Friday, February 24, 2017

Catatan Kecil Harian

Bab Pekerjaan
Senyum sesaat sebelum menyandang gelar S.P (sarjana pengangguran)


Guru realitaku adalah spiritualitas.
Guru spiritualku adalah realitas (kata Gus Dur).

Seringkali, di saat ngepoin akun instagram dan media sosial teman yang lain, hatiku gundah gulana. Betapa tidak. Di akun yang dibuat untuk riya itu, mereka menampilkan banyak hal yang membuatku murung meratapi nasib.
Salah satunya adalah soal pekerjaan. Oh, man! Kini usiaku 24 tahun. Ketika di jalan ditanya, 'Kerja di mana, mas?' Saat itulah kebingungan melanda. Aku harus jawab bagaimana? Sementara di akun-akun medsos itu, banyak teman yang memperlihatkan kesuksesan di usia muda.

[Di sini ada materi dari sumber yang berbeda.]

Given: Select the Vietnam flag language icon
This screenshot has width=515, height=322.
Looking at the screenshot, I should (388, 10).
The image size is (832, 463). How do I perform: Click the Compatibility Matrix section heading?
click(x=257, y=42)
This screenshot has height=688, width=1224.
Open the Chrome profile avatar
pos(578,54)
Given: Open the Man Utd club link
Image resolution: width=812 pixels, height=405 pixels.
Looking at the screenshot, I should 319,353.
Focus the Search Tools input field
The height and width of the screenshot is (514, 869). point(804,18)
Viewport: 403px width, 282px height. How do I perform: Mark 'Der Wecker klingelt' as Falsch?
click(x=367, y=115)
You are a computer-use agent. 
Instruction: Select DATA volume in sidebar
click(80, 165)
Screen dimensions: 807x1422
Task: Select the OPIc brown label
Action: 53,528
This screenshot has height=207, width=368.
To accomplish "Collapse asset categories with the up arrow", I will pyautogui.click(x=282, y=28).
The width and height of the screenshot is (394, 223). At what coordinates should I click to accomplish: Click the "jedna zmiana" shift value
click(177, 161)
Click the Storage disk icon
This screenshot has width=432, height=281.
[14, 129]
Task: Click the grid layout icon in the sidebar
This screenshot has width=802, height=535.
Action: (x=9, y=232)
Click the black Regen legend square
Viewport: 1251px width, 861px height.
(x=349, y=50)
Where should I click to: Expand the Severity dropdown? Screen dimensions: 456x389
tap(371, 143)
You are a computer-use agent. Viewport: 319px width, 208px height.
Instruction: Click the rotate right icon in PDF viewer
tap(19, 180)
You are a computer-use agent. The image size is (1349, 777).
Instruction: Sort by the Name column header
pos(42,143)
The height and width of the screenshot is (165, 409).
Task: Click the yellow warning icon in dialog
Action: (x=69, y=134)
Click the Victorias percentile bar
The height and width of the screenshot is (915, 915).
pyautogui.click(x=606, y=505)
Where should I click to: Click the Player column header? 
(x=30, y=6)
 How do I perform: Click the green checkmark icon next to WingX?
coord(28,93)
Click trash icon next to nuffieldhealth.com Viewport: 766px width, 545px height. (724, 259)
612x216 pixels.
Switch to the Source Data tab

Mereka memberi banyak tips sukses yang membuatku (jujur saja) sangat stres. Kok aku ra iso?
Mungkin ini dialami banyak wisudawan, terutama wisudawan galau sepertiku yang belum tahu prioritas. Hidup rasanya diombang-ambing gak karuan.
Ketika pikiran hampir mengutuk nasib, ada bisikan yang sering kudengar dari petuah-petuah semasa nyantri beberapa tahun silam.
"Bekerja itu diniati untuk ibadah, bukan cari sejumlah uang. Jika uang yang kamu cari dan suatu saat kau tidak mendapatkan sejumlah yang kau inginkan, kau bisa-bisa tidak mau lagi untuk bekerja."
Memang. Ada orang yang gajinya 1 juta perbulan tapi bisa menghidupi 5 orang anaknya. Ada yang gajinya 10 juta tapi masih saja hidupnya kurang sampai seringkali merampok uang orang lain: korupsi!
Ya, itulah rahasia rejeki. Ia tidak semata-mata kalkulasi. Banyak hal yang jadi misteri. Untuk itu selalu bersyukur dan ingat ilahi. Dan tulisan ini sebenarnya adalah buah kegalauan hati yang coba diobati...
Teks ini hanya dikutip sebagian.